October 12, 2012

Mo Yan's magical mixture wins Nobel Literature Prize

Shanghai Daily

Mo Yan, one of China's leading writers of the past half-century, won the Nobel Literature Prize yesterday for writing that mixes folk tales, history and the contemporary.

"Through a mixture of fantasy and reality, historical and social perspectives, Mo Yan has created a world reminiscent in its complexity of those in the writings of William Faulkner and Gabriel Garcia Marquez, at the same time finding a departure point in old Chinese literature and in oral tradition," the Swedish Academy announced.

It is the first time a Chinese national has won the award.

Mo Yan, 57, is perhaps best-known abroad for his 1987 novella "Red Sorghum," a tale of the brutal violence that plagued the east China countryside - where he grew up - during the 1920s and 30s. The story was later made into an acclaimed film by Chinese director Zhang Yimou, and won the Golden Bear at the Berlin film festival in 1988.
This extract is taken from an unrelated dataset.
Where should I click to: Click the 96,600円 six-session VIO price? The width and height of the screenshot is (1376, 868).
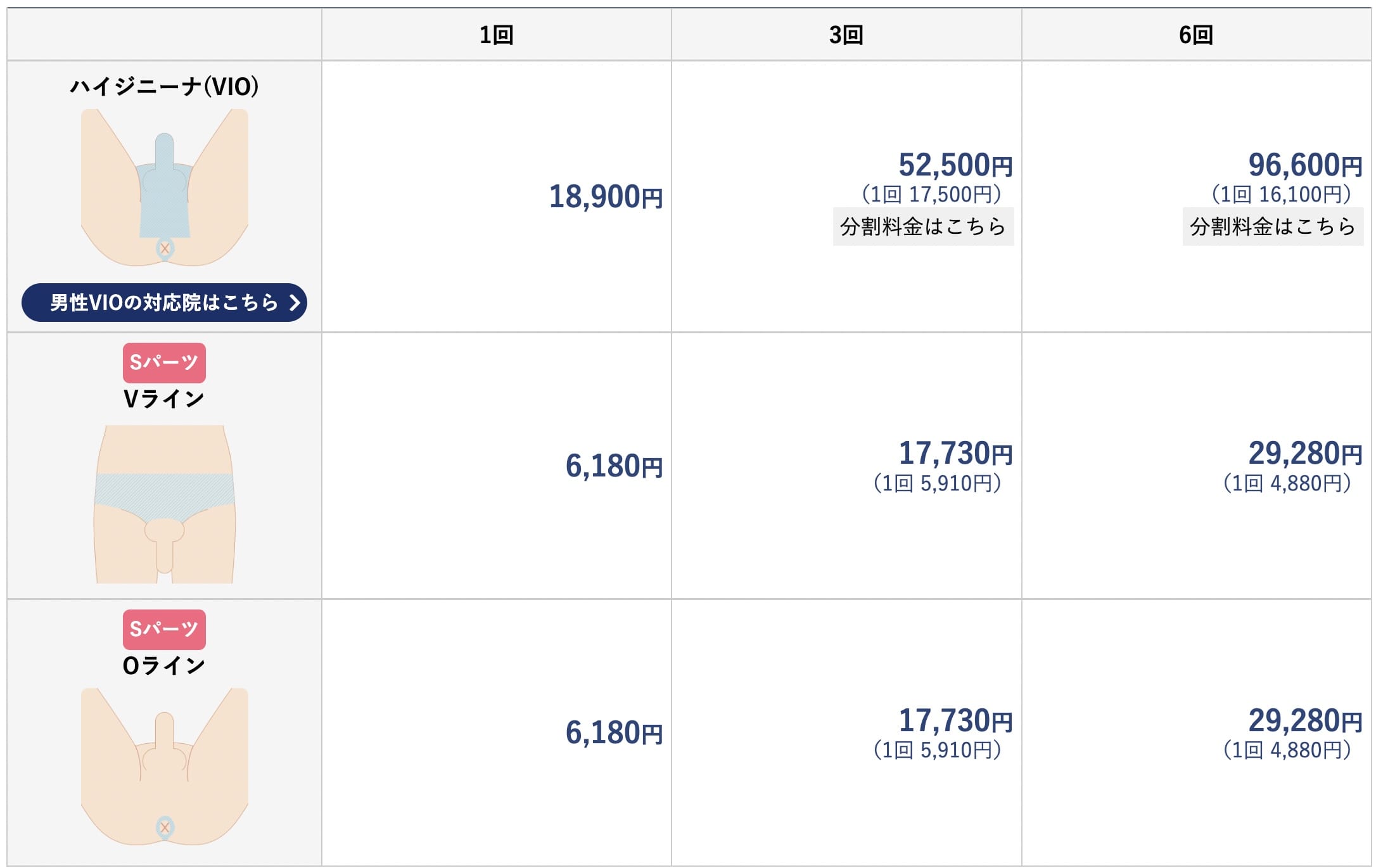tap(1304, 165)
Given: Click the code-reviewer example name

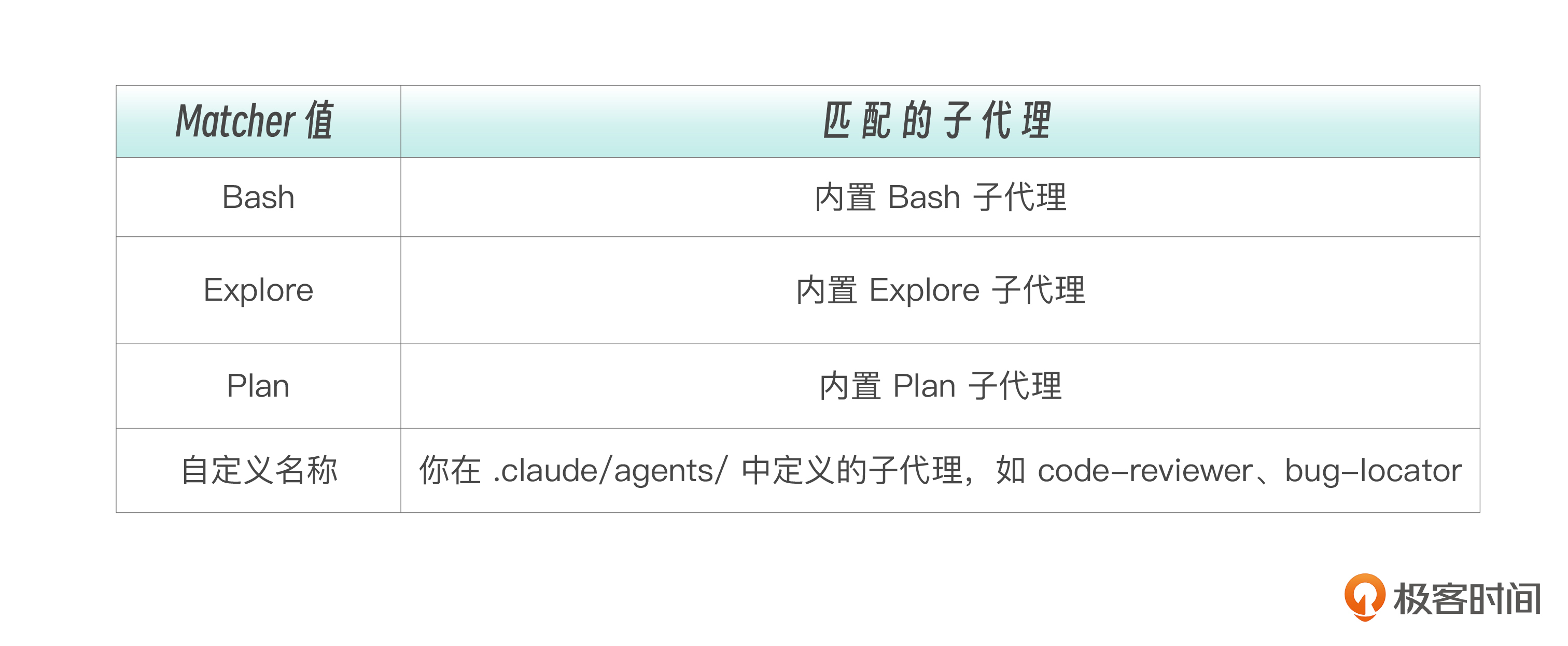Looking at the screenshot, I should 1144,471.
Mo Yan, a pseudonym that means "Don't speak" and whose real name is Guan Moye, "with hallucinatory realism merges folk tales, history and the contemporary," the jury said.

Mo offers "a unique insight into a unique world in a quite unique manner," the academy's permanent secretary, Peter Englund, said. His style is "a fountain of words and stories and stories within stories, then stories within the stories within the stories and so on. He's mesmerizing," Englund told Reuters television.

Englund quote the author as saying he was "overjoyed and terrified" at being given the prize. Mo was "at home with his dad" when he was told of the award, according to Englund.

Mo has published novels, short stories and essays on various topics, and despite his social criticism is seen in his homeland as one of the foremost contemporary authors, the Nobel committee noted.

He has authored other acclaimed works including "Big Breasts and Wide Hips," "Republic of Wine" and "Life and Death are Wearing Me Out."

He has also written dozens of other novels, novellas and short stories, generally eschewing contemporary issues and instead looking back at China's tumultuous 20th century in tales often infused with politics and a dark, cynical sense of humor.

The backdrops for his various works have included the 1911 revolution that toppled China's last imperial dynasty, Japan's brutal wartime invasion, China's land-reform policies of the 1950s and the madness of the 1966-1976 "cultural revolution."

His latest novel, 2009's "Frog," is considered his most daring yet, due to its searing depiction of China's "one child" population control policy and the local officials who ruthlessly implement it with forced abortions and sterilizations.

Luan Meijian, deputy director of Fudan University's Chinese Contemporary Literature Creation and Research Center, said: "Mo's work best reflects the reality of the society. China has seen many superficial literatures which are coarsely created to help writers and publishers make profits, while Mo has devoted himself wholeheartedly to the writing."

The author grew up in Gaomi in east China's Shandong Province, the son of farmers.

The literature prize is the fourth and one of the most watched announcements of this Nobel season, following the prizes for medicine, physics and chemistry earlier this week.

As tradition dictates, the Nobel laureates will receive their prizes at formal ceremonies in Stockholm and Oslo on December 10, the anniversary of the death of prize creator Alfred Nobel in 1896.